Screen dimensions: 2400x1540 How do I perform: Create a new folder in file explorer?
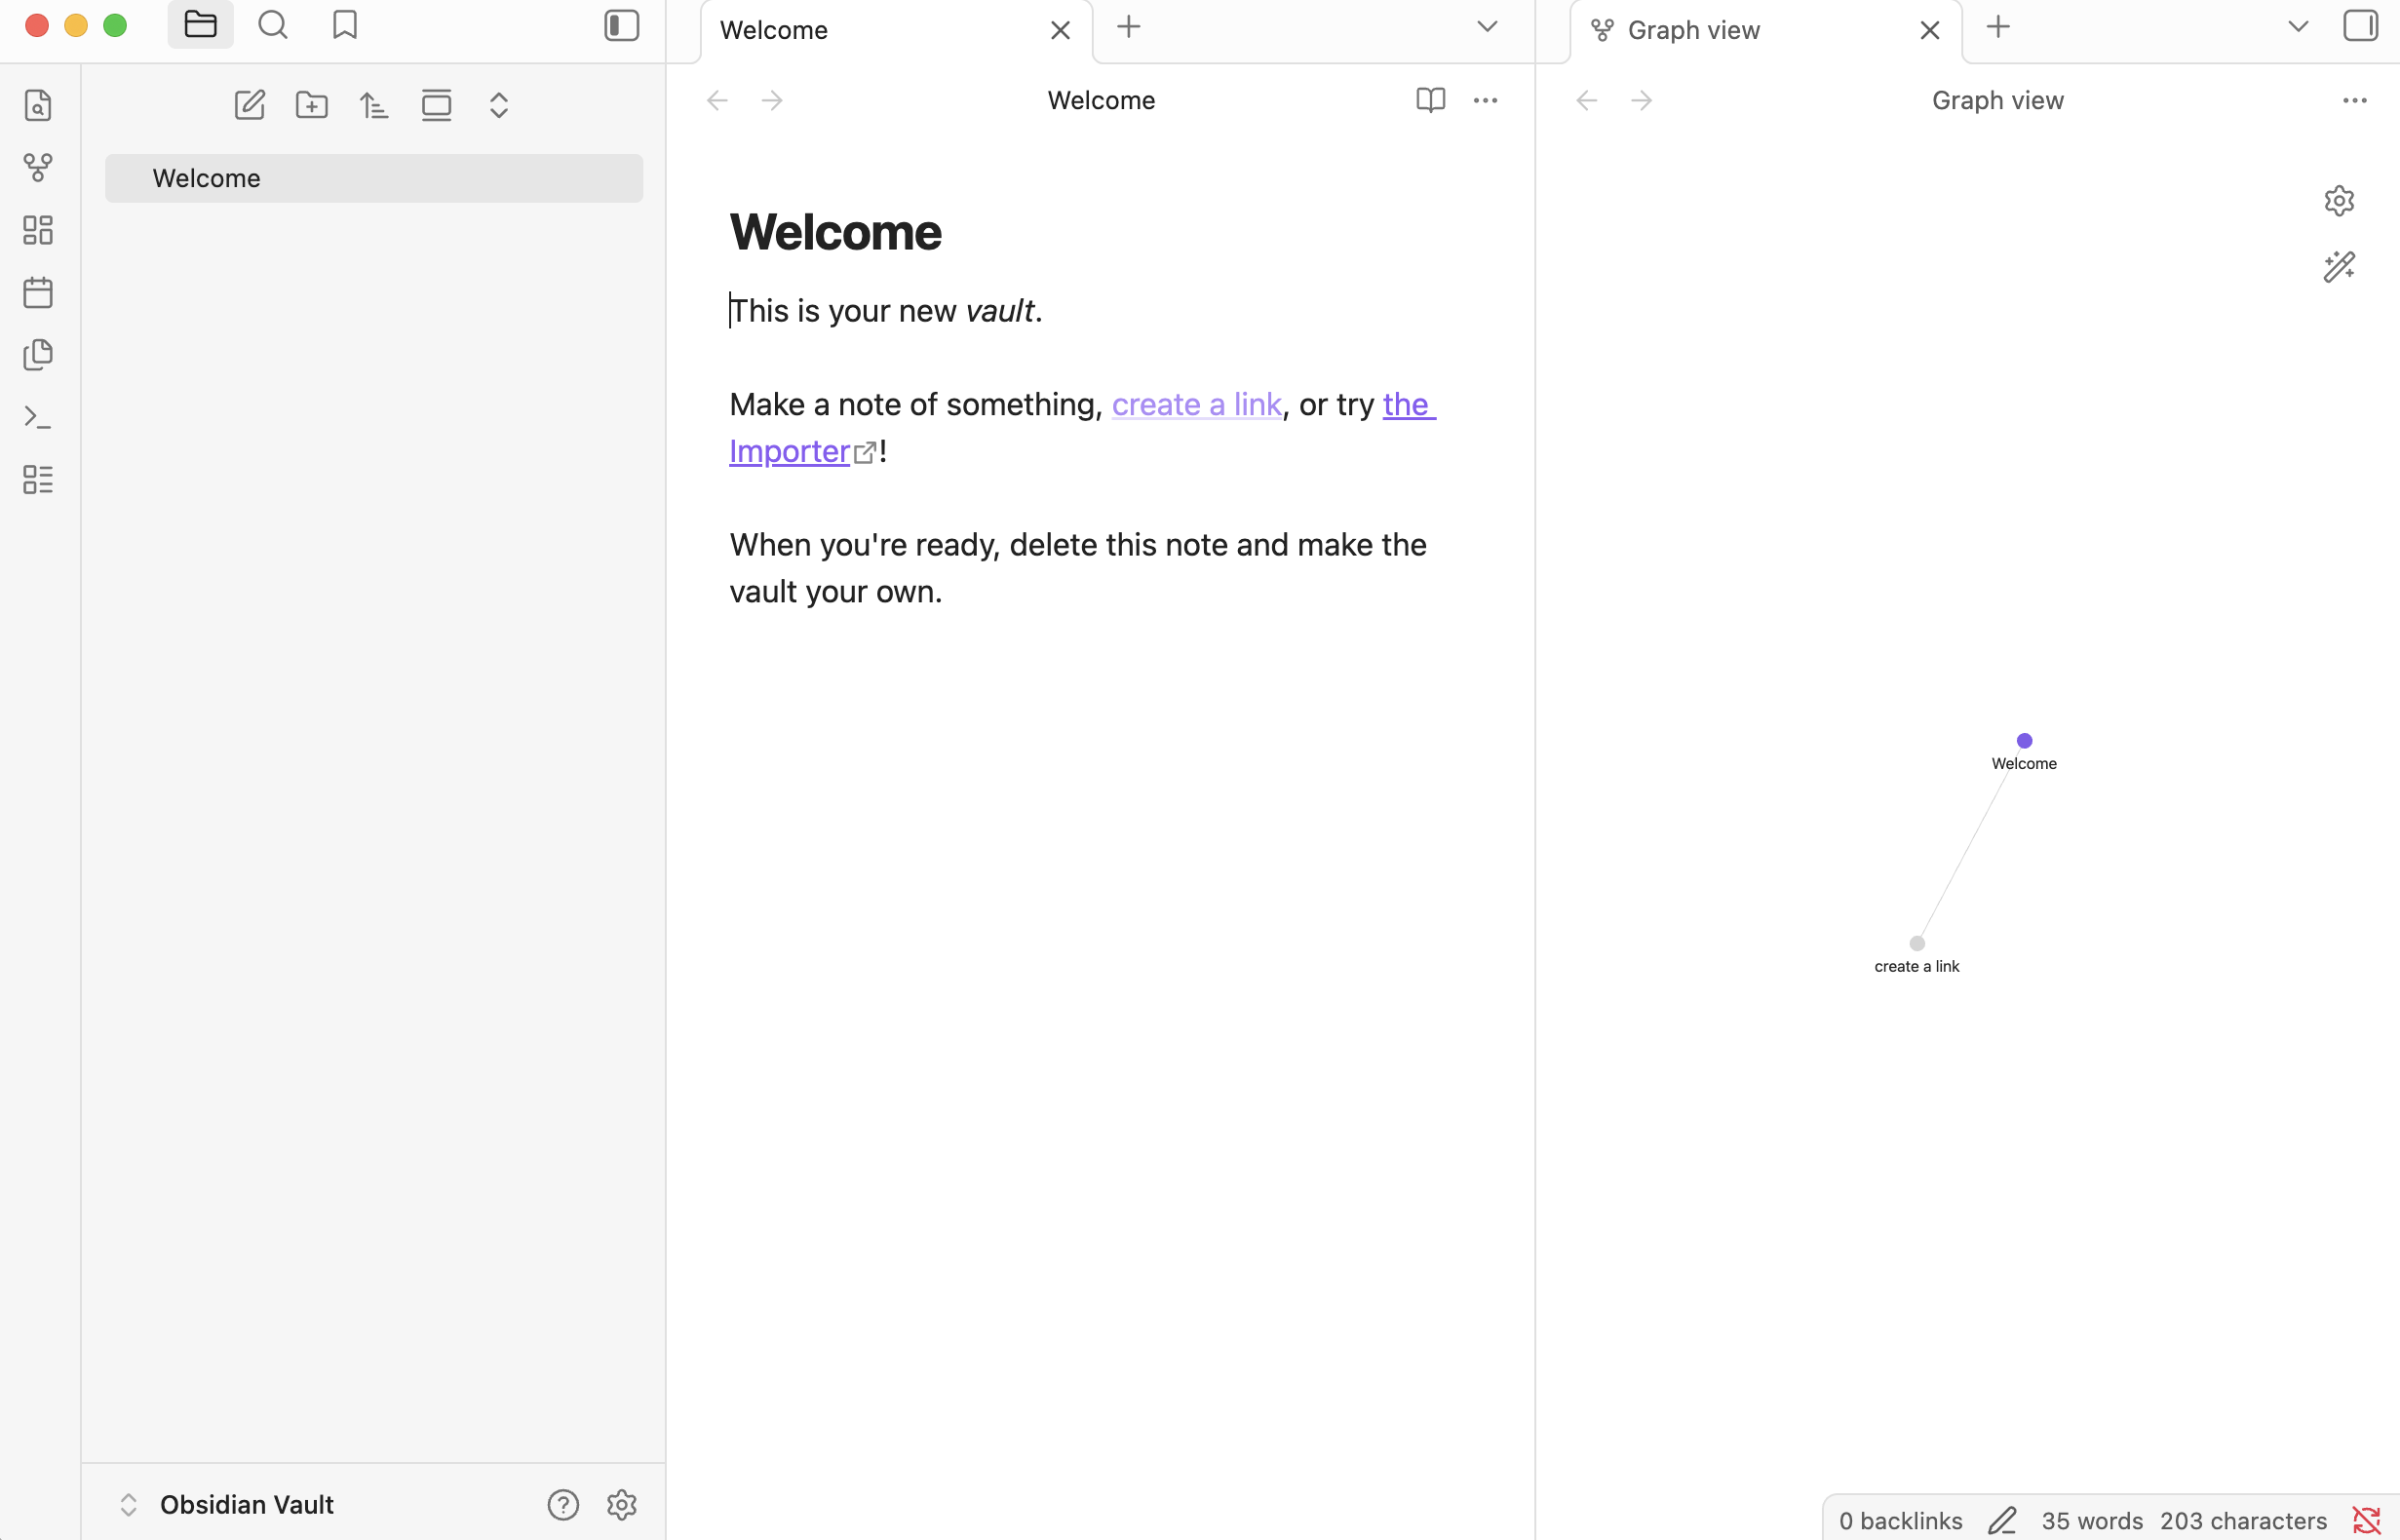312,105
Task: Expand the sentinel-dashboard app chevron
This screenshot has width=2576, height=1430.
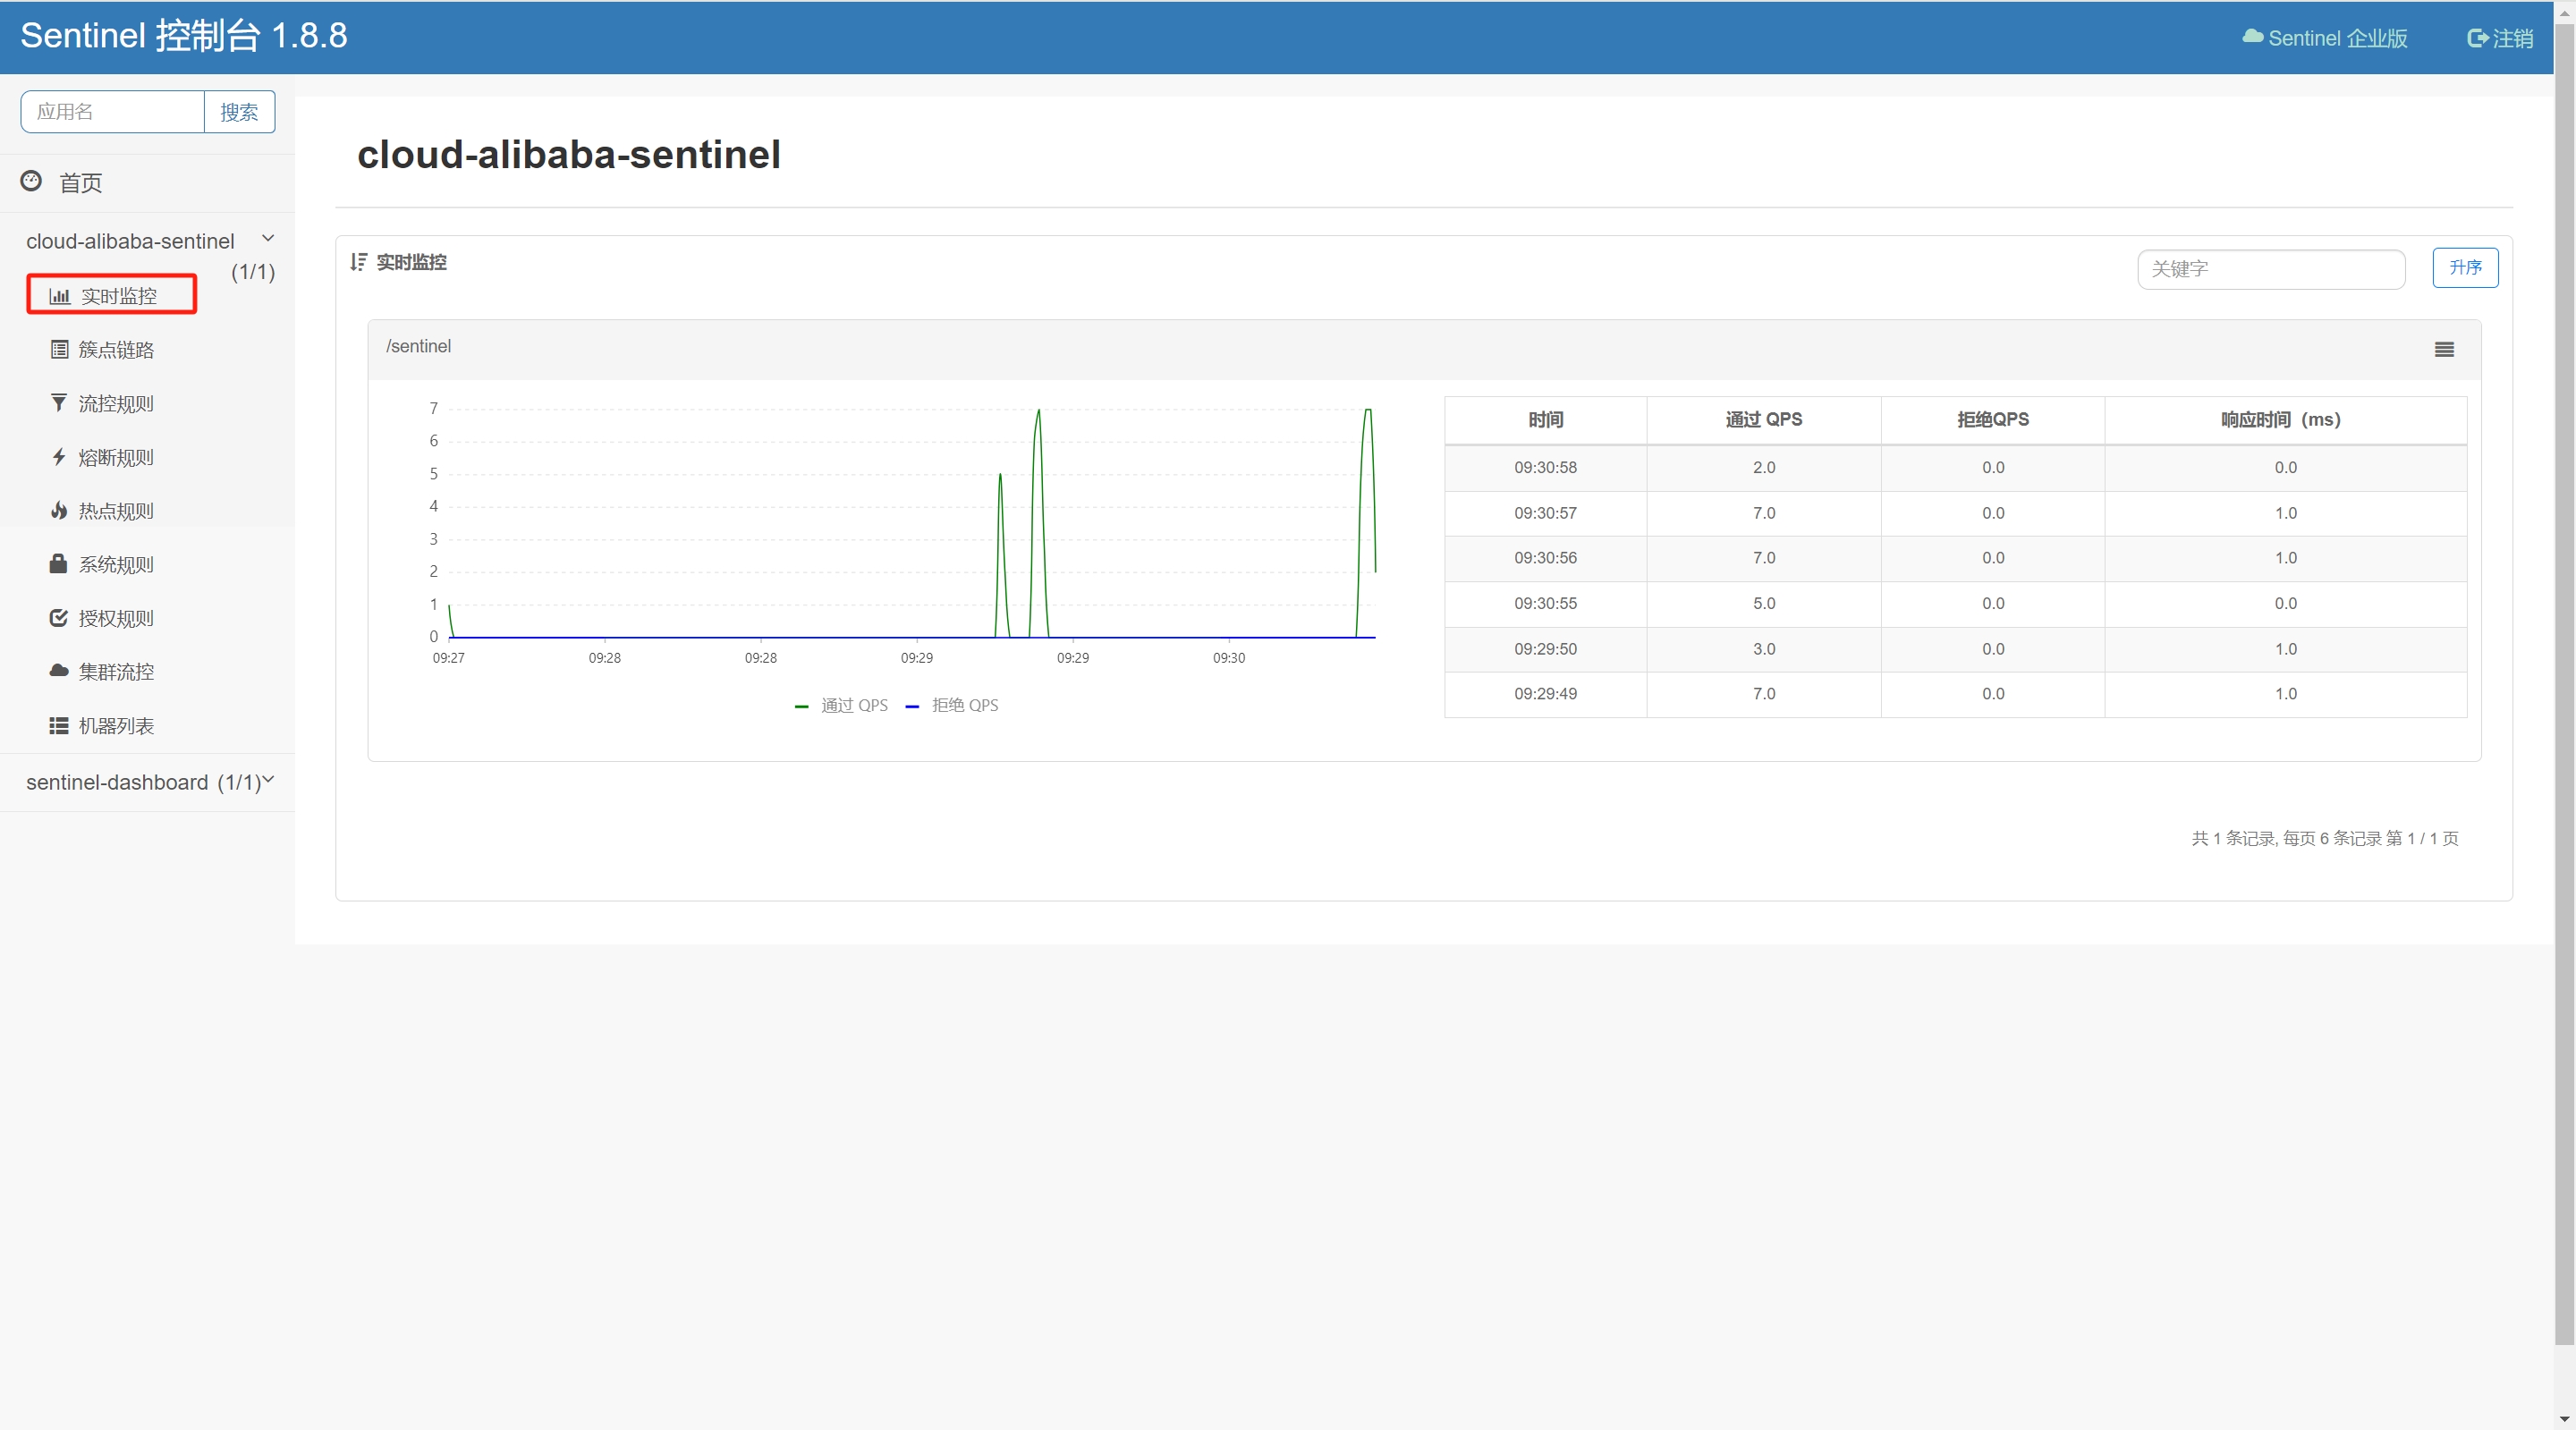Action: [x=268, y=780]
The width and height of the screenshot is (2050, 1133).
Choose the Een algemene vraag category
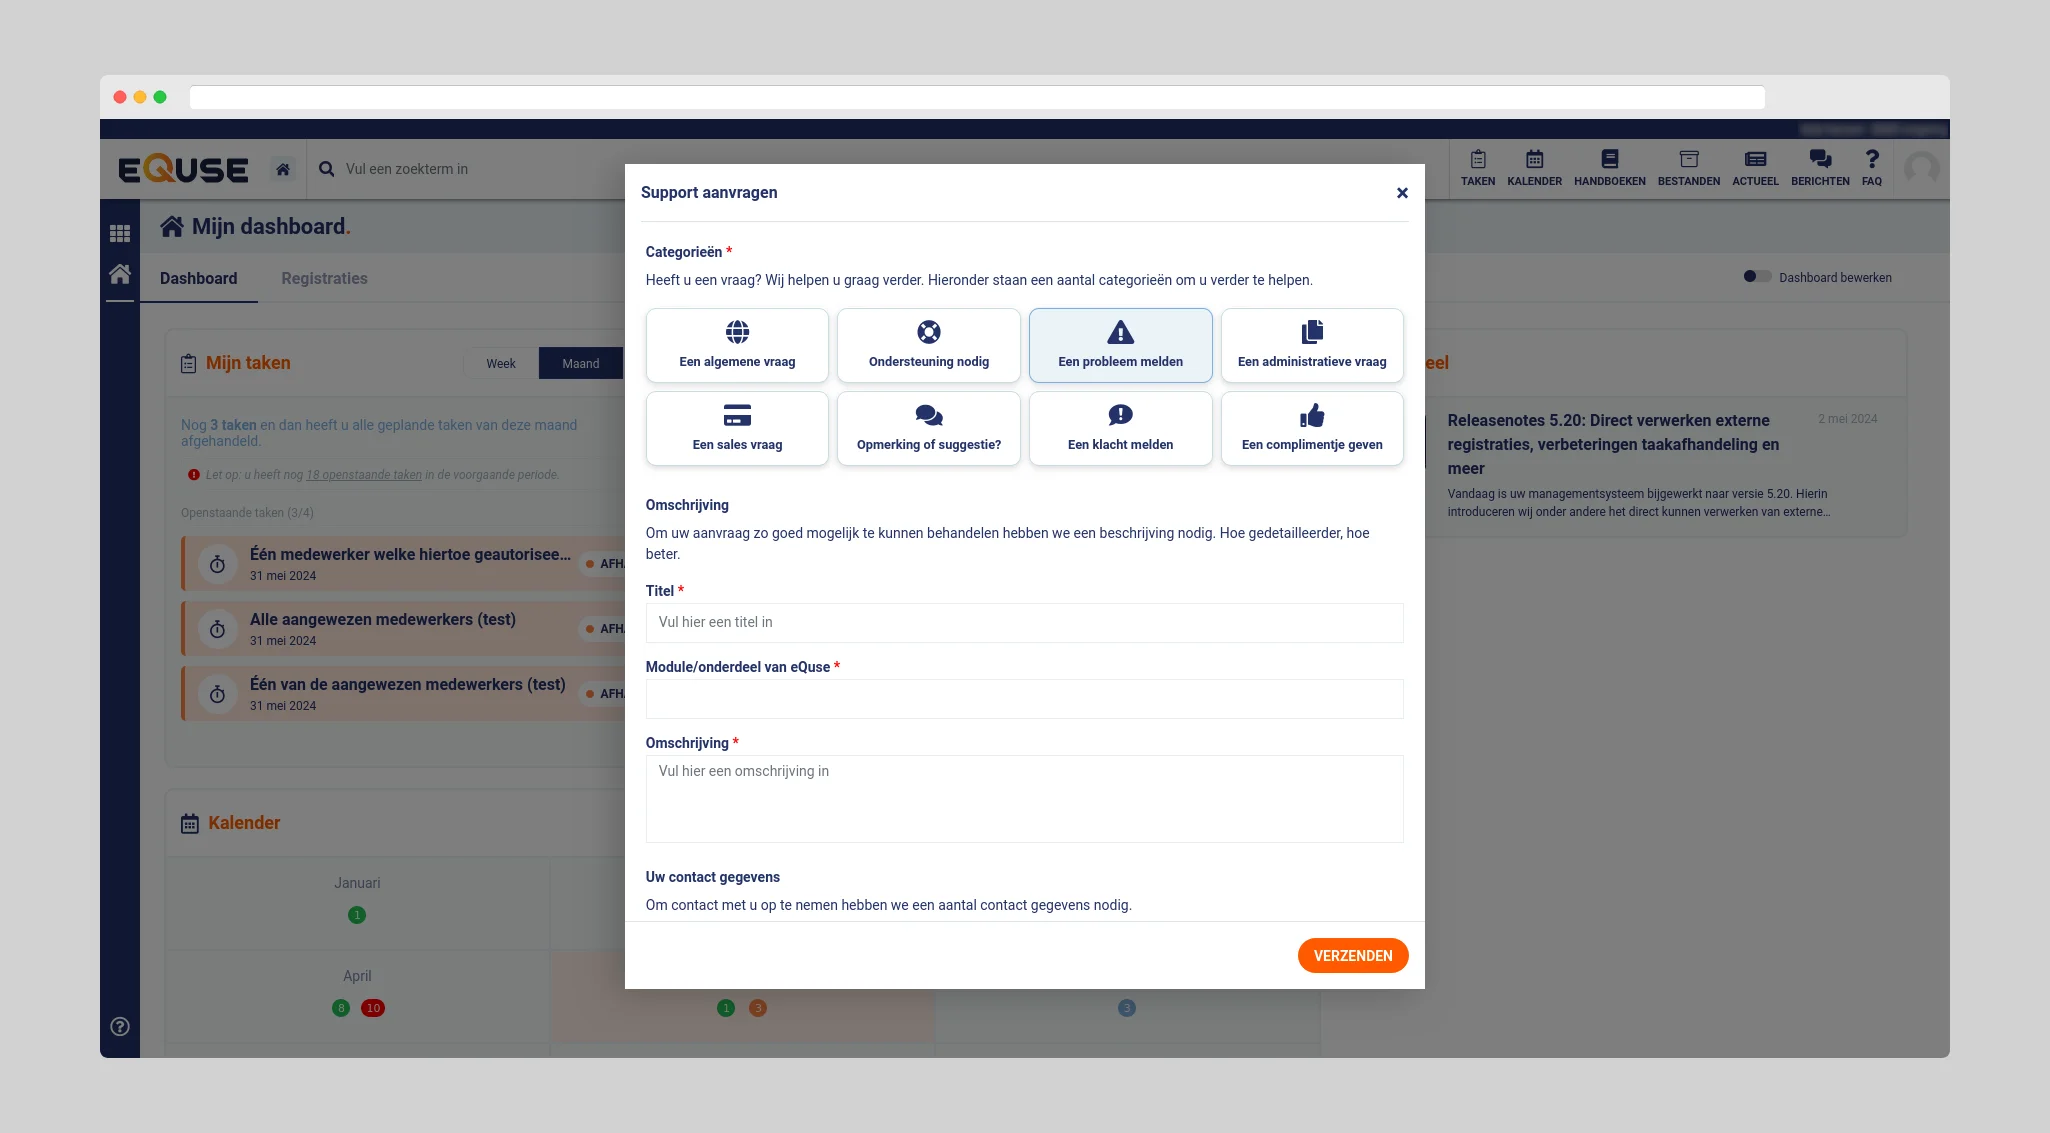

◆ ◆ ◆ ◆ ◆

▸ **Work request**: Leaving the pictures out, transcribe the entries above exactly as written.

▸ **Answer to this task**:
Screen dimensions: 2400x1540 How do I perform: Create a new folder in file explorer?
312,105
Task: Expand the sentinel-dashboard app chevron
This screenshot has width=2576, height=1430.
Action: [x=268, y=780]
The width and height of the screenshot is (2050, 1133).
Choose the Een algemene vraag category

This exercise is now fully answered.